*THE EXERCISE*
Rewrite the entries below as a numbered list, omitting any blank lines.

Target position records:
────────────────
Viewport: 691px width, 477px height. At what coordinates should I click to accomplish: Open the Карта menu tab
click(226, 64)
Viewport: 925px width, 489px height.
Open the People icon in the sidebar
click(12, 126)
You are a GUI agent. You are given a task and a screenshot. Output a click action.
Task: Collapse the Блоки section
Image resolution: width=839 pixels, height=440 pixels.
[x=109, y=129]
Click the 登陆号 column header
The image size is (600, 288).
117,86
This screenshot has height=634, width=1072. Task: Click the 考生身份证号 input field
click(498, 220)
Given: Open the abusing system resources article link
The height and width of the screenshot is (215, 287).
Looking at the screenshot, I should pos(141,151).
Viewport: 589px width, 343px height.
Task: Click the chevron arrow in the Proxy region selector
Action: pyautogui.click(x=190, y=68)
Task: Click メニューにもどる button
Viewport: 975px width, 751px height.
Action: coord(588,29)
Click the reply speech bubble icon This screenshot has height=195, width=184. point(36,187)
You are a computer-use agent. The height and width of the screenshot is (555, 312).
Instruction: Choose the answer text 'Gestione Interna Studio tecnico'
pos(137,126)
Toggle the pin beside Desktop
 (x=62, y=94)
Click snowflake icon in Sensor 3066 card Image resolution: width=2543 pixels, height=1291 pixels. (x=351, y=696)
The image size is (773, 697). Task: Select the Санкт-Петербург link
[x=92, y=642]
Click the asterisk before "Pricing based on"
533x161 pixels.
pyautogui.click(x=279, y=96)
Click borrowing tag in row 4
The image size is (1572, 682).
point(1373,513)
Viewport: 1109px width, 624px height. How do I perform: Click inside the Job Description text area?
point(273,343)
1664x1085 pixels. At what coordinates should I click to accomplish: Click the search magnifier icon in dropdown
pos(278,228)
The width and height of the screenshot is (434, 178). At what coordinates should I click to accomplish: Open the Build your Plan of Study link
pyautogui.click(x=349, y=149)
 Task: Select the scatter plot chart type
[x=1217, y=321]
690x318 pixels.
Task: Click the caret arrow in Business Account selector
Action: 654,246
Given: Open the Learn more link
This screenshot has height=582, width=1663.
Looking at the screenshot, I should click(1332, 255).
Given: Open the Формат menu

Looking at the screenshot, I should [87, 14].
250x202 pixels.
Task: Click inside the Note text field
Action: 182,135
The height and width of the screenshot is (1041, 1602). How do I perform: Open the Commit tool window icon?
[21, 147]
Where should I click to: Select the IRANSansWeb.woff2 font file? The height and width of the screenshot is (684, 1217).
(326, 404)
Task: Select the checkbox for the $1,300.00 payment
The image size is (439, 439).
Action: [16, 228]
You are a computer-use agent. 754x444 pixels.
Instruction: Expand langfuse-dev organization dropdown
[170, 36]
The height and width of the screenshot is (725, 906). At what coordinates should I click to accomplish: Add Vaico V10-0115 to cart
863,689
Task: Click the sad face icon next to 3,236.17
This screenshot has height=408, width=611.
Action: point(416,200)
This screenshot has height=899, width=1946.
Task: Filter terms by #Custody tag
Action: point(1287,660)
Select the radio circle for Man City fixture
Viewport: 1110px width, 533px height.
────────────────
*SOLUTION FOR THIS TASK*
1. Viewport: 691px width, 477px height. At what coordinates should I click to accomplish: Open the Карта menu tab
2. click(226, 64)
3. Viewport: 925px width, 489px height.
4. Open the People icon in the sidebar
5. click(12, 126)
6. You are a GUI agent. You are given a task and a screenshot. Output a click action.
7. Task: Collapse the Блоки section
8. Image resolution: width=839 pixels, height=440 pixels.
9. [x=109, y=129]
10. Click the 登陆号 column header
11. The image size is (600, 288).
12. 117,86
13. This screenshot has height=634, width=1072. Task: Click the 考生身份证号 input field
14. click(498, 220)
15. Given: Open the abusing system resources article link
16. The height and width of the screenshot is (215, 287).
17. Looking at the screenshot, I should pos(141,151).
18. Viewport: 589px width, 343px height.
19. Task: Click the chevron arrow in the Proxy region selector
20. Action: pyautogui.click(x=190, y=68)
21. Task: Click メニューにもどる button
22. Viewport: 975px width, 751px height.
23. Action: coord(588,29)
24. Click the reply speech bubble icon This screenshot has height=195, width=184. point(36,187)
25. You are a computer-use agent. The height and width of the screenshot is (555, 312).
26. Instruction: Choose the answer text 'Gestione Interna Studio tecnico'
27. pos(137,126)
28. Toggle the pin beside Desktop
29.  (x=62, y=94)
30. Click snowflake icon in Sensor 3066 card Image resolution: width=2543 pixels, height=1291 pixels. (x=351, y=696)
31. The image size is (773, 697). Task: Select the Санкт-Петербург link
32. [x=92, y=642]
33. Click the asterisk before "Pricing based on"
34. 533x161 pixels.
35. pyautogui.click(x=279, y=96)
36. Click borrowing tag in row 4
37. The image size is (1572, 682).
38. point(1373,513)
39. Viewport: 1109px width, 624px height. How do I perform: Click inside the Job Description text area?
40. point(273,343)
41. 1664x1085 pixels. At what coordinates should I click to accomplish: Click the search magnifier icon in dropdown
42. pos(278,228)
43. The width and height of the screenshot is (434, 178). At what coordinates should I click to accomplish: Open the Build your Plan of Study link
44. pyautogui.click(x=349, y=149)
45.  Task: Select the scatter plot chart type
46. [x=1217, y=321]
47. 690x318 pixels.
48. Task: Click the caret arrow in Business Account selector
49. Action: 654,246
50. Given: Open the Learn more link
51. This screenshot has height=582, width=1663.
52. Looking at the screenshot, I should click(1332, 255).
53. Given: Open the Формат menu
54. Looking at the screenshot, I should [87, 14].
55. 250x202 pixels.
56. Task: Click inside the Note text field
57. Action: 182,135
58. The height and width of the screenshot is (1041, 1602). How do I perform: Open the Commit tool window icon?
59. [21, 147]
60. Where should I click to: Select the IRANSansWeb.woff2 font file? The height and width of the screenshot is (684, 1217).
61. (326, 404)
62. Task: Select the checkbox for the $1,300.00 payment
63. The image size is (439, 439).
64. Action: [16, 228]
65. You are a computer-use agent. 754x444 pixels.
66. Instruction: Expand langfuse-dev organization dropdown
67. [170, 36]
68. The height and width of the screenshot is (725, 906). At what coordinates should I click to accomplish: Add Vaico V10-0115 to cart
69. 863,689
70. Task: Click the sad face icon next to 3,236.17
71. This screenshot has height=408, width=611.
72. Action: point(416,200)
73. This screenshot has height=899, width=1946.
74. Task: Filter terms by #Custody tag
75. Action: point(1287,660)
76. Select the radio circle for Man City fixture
77. Viewport: 1110px width, 533px height.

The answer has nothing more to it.